[RECORDS]
★ ★ ★ ★ ★ ★ ★

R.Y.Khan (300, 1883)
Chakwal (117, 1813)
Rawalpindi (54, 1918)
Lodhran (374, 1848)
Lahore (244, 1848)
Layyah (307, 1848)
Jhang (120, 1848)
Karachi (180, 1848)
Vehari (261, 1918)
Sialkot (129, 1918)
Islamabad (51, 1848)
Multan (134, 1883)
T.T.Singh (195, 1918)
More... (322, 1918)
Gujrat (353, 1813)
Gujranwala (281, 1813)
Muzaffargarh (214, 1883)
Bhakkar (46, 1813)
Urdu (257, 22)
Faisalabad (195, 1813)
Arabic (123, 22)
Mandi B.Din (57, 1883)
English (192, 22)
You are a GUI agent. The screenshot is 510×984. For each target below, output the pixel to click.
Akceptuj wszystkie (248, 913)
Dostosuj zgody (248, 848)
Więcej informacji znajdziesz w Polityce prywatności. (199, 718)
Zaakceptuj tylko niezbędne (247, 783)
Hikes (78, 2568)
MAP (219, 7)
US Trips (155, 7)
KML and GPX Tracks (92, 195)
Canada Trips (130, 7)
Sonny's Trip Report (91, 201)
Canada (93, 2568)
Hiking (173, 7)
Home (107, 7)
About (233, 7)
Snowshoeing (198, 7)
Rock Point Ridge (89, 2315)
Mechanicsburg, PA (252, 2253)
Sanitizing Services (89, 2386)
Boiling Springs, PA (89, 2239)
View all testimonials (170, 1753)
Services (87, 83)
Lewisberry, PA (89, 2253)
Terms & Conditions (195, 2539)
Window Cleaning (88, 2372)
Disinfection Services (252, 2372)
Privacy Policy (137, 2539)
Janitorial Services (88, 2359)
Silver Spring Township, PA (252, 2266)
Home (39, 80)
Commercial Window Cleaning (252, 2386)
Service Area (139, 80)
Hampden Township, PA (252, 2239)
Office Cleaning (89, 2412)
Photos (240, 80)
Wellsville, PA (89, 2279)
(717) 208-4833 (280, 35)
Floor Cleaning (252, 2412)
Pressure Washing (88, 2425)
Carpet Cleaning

★ ★ ★ ★ ★ ★ ★

[WHAT YOU SHOULD DO] Update the listing from the line with "Arabic (123, 22)" to the line with "Disinfection Services (252, 2372)", replacing "Trips" with "Tours" and leaving everything else unchanged.

[SOLUTION TO THIS EXERCISE]
Arabic (123, 22)
Mandi B.Din (57, 1883)
English (192, 22)
You are a GUI agent. The screenshot is 510×984. For each target below, output the pixel to click.
Akceptuj wszystkie (248, 913)
Dostosuj zgody (248, 848)
Więcej informacji znajdziesz w Polityce prywatności. (199, 718)
Zaakceptuj tylko niezbędne (247, 783)
Hikes (78, 2568)
MAP (219, 7)
US Tours (155, 7)
KML and GPX Tracks (92, 195)
Canada Tours (130, 7)
Sonny's Trip Report (91, 201)
Canada (93, 2568)
Hiking (173, 7)
Home (107, 7)
About (233, 7)
Snowshoeing (198, 7)
Rock Point Ridge (89, 2315)
Mechanicsburg, PA (252, 2253)
Sanitizing Services (89, 2386)
Boiling Springs, PA (89, 2239)
View all testimonials (170, 1753)
Services (87, 83)
Lewisberry, PA (89, 2253)
Terms & Conditions (195, 2539)
Window Cleaning (88, 2372)
Disinfection Services (252, 2372)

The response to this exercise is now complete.